Monday, August 25, 2008

Update on my Amyloidosis

This month I have received some bad news about my health. The Melphalan and Prednisone is just not working enough to slow down the damage happening to my heart. I was in the hospital the day after my 52nd birthday, and there were some new discoveries about my heart.

I now have a new signs of poor survival rates -- my heart is producing troponin indicating damage to the heart. That is the chemical that they usually assume means someone has had a heart attack. In my case it is damage from the amyloid and shows progression of the disease in my heart. Also bad news is the ever rising BNP levels indicating heart stress.
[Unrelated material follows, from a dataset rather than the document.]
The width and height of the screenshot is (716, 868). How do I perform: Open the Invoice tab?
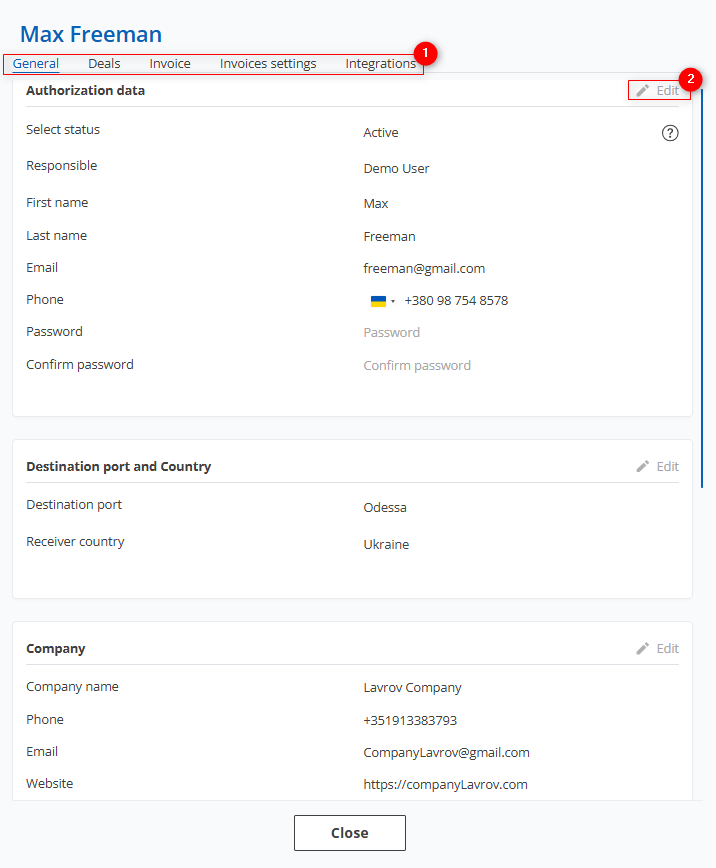click(170, 64)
The docs can also now see the amyloid in my heart with an echocardiogram. That is also new. It is weird but it makes the heart glow and look luminous and beautiful because the amyloid starts to make little crystals that reflect in the echocardiogram. The detail it shows is amazing. The tech and cardiologist say my heart is very photogenic. I was amazed at how beautiful it looked.

My oncologist switched my chemo to dexamethasone which makes me feel like I'm on speed. It is a nice change... no nausea so far... and I have more energy to do things. I spoke to my doctor tonight and we are going to be even more aggressive in my treatment. If my body can handle it, in two weeks I will go on Melphalan and Dexamethasone together. The response rate for this is 58%. If I respond to this chemo the stats say 37 months survival is the median for women. If I don't respond it could be anytime (I have already gone the 9 months median predicted). Sorry to be blunt but sudden cardiac death is the leading cause of death for patients in my situation so I am really coping with the possibility.

With this knowledge comes a great opportunity to grow, and to produce something great. I am not sure exactly what these gifts will be, but I know that they are coming. I have already connected deeply with some friends, and they are joining me on this journey. I am so grateful and so blessed.

Also this month, we had a terrible hail storm. Golf ball size hail just devastated my garden. Little is left and it is a great lesson in the impermanence of life. The good news is that I was able to plant the small raised bed with fall veggies already. Birth and death are so linked, and something that every living thing shares.

You can see pictures of the hail storm at: http://www.flickr.com/photos/kit_z/
For a specific photo of my poor garden see: http://www.flickr.com/photos/kit_z/2776715514/

3 comments:

Anonymous said...

Dear la otra vida 5,

Wonderful blog. Thank you so much for sharing your thoughts and stories.

You mentioned that you drank green tea and I was wondering how much/how often you drank it and whether you found it to have any effects.

Thank you again for sharing your difficult experiences with such touching honesty. I wish you the very best.

John

la otra vida 5 said...

Thanks John. The green tea works best when I am able to drink about 2 liters a day. I can't say it is clinically proven, but its effects are noticeable. I have less fluid retention overall, improved energy levels, and what I believe is an increase in protein in my urine from my body expelling the amyloid protein. That's what I believe. It definitely helps me feel better and have less fluid retention. There are long periods when I haven't done it consistently enough but when I do I notice real benefits.

Anonymous said...

Thanks, la otra vida. I was just wondering because many people do seem to experience positive effects from it.

Great reading list, by the way. I will check some of those out.